• _Dataset records_
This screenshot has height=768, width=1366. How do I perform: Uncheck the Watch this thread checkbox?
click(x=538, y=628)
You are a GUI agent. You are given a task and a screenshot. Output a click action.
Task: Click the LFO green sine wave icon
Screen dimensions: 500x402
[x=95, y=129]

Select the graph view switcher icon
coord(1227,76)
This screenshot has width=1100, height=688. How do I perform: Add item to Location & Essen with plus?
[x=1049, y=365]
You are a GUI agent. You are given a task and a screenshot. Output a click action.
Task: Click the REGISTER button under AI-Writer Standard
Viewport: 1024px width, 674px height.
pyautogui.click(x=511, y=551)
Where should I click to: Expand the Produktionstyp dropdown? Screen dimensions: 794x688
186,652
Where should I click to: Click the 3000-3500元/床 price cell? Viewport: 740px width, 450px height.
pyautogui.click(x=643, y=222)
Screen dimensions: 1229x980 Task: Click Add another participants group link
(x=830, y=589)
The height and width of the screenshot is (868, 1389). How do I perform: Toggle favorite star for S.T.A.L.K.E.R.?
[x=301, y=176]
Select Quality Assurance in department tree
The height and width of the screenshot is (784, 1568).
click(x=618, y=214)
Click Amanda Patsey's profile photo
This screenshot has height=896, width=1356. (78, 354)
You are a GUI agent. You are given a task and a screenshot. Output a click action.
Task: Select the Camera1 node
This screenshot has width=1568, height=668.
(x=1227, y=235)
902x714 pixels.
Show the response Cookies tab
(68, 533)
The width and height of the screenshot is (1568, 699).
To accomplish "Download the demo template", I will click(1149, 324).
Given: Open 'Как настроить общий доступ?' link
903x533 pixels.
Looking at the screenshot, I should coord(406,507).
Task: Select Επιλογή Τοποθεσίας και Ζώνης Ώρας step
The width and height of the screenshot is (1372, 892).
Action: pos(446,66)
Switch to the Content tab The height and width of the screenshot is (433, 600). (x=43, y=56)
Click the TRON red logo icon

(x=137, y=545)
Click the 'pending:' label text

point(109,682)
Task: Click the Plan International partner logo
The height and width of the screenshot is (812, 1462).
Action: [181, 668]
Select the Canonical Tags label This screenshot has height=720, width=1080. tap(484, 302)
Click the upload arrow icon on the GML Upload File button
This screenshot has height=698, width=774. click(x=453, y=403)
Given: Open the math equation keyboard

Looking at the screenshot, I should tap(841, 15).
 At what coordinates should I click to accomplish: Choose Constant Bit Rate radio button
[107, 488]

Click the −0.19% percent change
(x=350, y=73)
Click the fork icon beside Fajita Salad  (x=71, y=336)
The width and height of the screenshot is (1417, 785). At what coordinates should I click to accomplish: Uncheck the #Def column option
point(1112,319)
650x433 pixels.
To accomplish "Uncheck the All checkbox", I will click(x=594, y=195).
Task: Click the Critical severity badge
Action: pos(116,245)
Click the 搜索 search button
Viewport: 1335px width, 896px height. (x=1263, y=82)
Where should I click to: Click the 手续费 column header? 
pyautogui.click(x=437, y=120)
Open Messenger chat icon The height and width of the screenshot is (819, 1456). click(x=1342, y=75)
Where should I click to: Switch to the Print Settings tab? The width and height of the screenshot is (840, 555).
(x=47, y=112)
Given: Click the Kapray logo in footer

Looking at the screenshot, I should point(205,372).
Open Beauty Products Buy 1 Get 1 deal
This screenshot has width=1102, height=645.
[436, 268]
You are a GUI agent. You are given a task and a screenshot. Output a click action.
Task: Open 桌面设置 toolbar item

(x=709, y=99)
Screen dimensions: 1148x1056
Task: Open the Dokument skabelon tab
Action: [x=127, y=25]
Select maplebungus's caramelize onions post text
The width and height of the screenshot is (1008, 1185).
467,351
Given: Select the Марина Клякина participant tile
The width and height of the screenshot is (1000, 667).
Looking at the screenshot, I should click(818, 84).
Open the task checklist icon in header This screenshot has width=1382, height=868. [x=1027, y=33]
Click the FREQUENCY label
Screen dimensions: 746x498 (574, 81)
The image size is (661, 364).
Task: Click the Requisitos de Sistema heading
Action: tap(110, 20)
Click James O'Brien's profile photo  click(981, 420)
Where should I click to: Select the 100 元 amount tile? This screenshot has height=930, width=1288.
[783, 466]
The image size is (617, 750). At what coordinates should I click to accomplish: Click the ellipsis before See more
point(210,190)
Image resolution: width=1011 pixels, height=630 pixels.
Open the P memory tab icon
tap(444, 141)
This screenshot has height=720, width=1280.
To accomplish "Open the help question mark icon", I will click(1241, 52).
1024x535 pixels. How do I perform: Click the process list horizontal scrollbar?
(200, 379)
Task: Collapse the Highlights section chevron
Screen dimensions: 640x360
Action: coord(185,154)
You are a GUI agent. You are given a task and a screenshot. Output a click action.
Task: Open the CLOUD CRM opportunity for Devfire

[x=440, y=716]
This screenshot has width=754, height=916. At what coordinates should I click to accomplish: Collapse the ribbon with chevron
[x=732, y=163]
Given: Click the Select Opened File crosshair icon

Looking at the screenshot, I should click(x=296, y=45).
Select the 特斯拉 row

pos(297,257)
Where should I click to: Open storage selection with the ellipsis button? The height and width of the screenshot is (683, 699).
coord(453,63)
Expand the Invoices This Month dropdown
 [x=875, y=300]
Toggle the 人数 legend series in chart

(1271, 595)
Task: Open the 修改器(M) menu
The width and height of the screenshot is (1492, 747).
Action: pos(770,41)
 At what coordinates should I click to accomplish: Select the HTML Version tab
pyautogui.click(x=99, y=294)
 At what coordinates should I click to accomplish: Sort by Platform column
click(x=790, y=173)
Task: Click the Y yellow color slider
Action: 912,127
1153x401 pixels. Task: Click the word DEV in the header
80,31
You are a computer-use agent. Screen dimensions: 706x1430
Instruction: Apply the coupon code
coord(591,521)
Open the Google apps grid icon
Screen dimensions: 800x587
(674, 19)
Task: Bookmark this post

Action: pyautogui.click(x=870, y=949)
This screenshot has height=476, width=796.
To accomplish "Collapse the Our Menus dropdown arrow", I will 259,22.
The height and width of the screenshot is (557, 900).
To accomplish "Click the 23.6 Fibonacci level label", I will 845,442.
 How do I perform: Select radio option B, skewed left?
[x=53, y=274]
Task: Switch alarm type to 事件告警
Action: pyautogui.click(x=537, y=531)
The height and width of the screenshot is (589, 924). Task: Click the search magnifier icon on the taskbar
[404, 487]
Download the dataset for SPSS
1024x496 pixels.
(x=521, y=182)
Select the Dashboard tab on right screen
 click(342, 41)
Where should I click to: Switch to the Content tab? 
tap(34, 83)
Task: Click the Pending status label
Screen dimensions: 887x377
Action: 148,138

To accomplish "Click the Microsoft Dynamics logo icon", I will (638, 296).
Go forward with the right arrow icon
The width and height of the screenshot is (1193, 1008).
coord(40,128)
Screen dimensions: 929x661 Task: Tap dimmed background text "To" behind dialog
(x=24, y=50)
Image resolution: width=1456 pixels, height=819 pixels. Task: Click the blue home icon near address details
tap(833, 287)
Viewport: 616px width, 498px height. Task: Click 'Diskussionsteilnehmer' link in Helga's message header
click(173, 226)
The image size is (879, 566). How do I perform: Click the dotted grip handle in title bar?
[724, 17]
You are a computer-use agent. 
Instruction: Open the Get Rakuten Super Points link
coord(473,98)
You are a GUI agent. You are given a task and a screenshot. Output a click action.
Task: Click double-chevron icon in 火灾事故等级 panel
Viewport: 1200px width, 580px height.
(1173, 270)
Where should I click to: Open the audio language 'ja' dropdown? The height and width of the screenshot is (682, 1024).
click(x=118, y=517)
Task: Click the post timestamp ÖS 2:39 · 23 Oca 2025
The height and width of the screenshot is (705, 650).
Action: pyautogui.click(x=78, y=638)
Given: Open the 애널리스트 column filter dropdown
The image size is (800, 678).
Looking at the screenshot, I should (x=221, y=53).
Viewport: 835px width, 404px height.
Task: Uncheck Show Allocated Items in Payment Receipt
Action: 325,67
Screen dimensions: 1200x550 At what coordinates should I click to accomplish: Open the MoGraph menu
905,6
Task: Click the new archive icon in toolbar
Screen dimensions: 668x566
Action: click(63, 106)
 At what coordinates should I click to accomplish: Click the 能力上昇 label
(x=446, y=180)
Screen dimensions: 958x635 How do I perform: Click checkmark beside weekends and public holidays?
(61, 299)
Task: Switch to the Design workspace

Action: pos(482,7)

• _Exercise task_
Please repeat the items above word for word, starting with the line that contains "Given: Open the math equation keyboard" and going on through the line that contains "point(1112,319)", with both of those lines included.

• _Correct response_
Given: Open the math equation keyboard

Looking at the screenshot, I should tap(841, 15).
 At what coordinates should I click to accomplish: Choose Constant Bit Rate radio button
[107, 488]

Click the −0.19% percent change
(x=350, y=73)
Click the fork icon beside Fajita Salad  (x=71, y=336)
The width and height of the screenshot is (1417, 785). At what coordinates should I click to accomplish: Uncheck the #Def column option
point(1112,319)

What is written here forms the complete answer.